SHAFAQNA- Some extreme right-wing groups in the UK are trying to use the pandemic to create division and spread anti-Muslim lies and exploit the lockdown to spread hatred of Muslims.
The current climate of fear and anxiety surrounding the Coronavirus pandemic is acting as fertile ground for the dissemination of conspiracy theories and discriminatory discourses. Since the outbreak in Wuhan, Chinese people, and people of East Asian appearance more broadly, have been attacked and abused because they were seen as carriers of the virus. But as the infections spread across the world, specific religious and ethnic groups have also been targeted. These attacks range from shaming Muslims for allegedly failing to adhere to lockdown measures, drawing on historical prejudices and racist perceptions.
In the UK, calls to draw on the “national spirit” to fight the pandemic are often composed using exclusionary or Islamophobic tropes and narratives. “Far-right activists in the UK are posing as journalists to spread fake news about Muslims breaking Coronavirus lockdown restrictions during Ramadan”, a prominent British imam has said. There have been cases of social media posts alleging that Muslims are ignoring the rules to gather in the evenings and flout restrictions on funerals.

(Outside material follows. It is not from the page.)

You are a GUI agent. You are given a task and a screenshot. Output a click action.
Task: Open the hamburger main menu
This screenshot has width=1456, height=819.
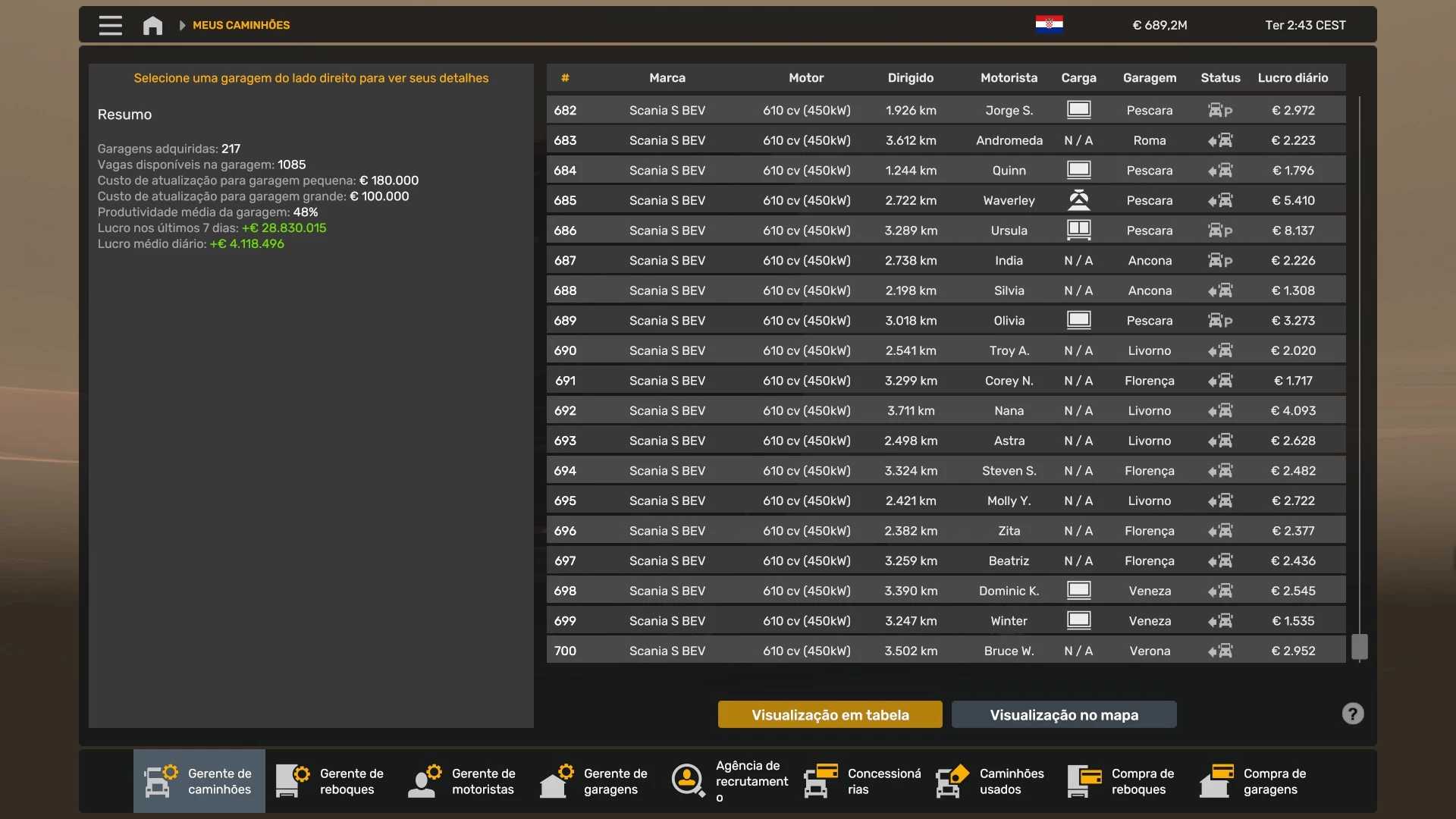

“Far-right extremists are exploiting the lockdown ‘to spread hatred of Muslims’,” Qari Asim, chair of the Mosques and Imams National Advisory Board and the government’s adviser on Islamophobia, told The Telegraph newspaper. “We’ve had reports that people have been going around Mosques (in West Yorkshire) pretending to be independent journalists and talking to people, and effectively again trying to gather information and trying to make some footage saying Muslims are still congregating,” said Asim, the Imam at Makkah Mosque in the northern city of Leeds.
Churches, Mosques and other places of worship have been closed since the lockdown began in March to help reduce the spread of Coronavirus. The restrictions have coincided with Muslims celebrating Ramadan. Under normal circumstances, Muslims would visit their local Mosque, fast during the day and share iftar. But while this is not possible, the Muslim Council of Britain (MCB) has urged people to celebrate iftars over online video call software, Arabnews told.
“It’s extremely disappointing that even during such unprecedented times of national emergency, some people have continued to spread hatred of Muslims and unsubstantiated claims that an increase in Coronavirus cases will happen during Ramadan because most Muslims tend to have social gatherings,” the MCB said. Right-wing politicians have also exploited the pandemic to fuel fears against Muslims, using the old discriminatory narrative that depicts immigrants, especially undocumented migrants, as carriers of disease.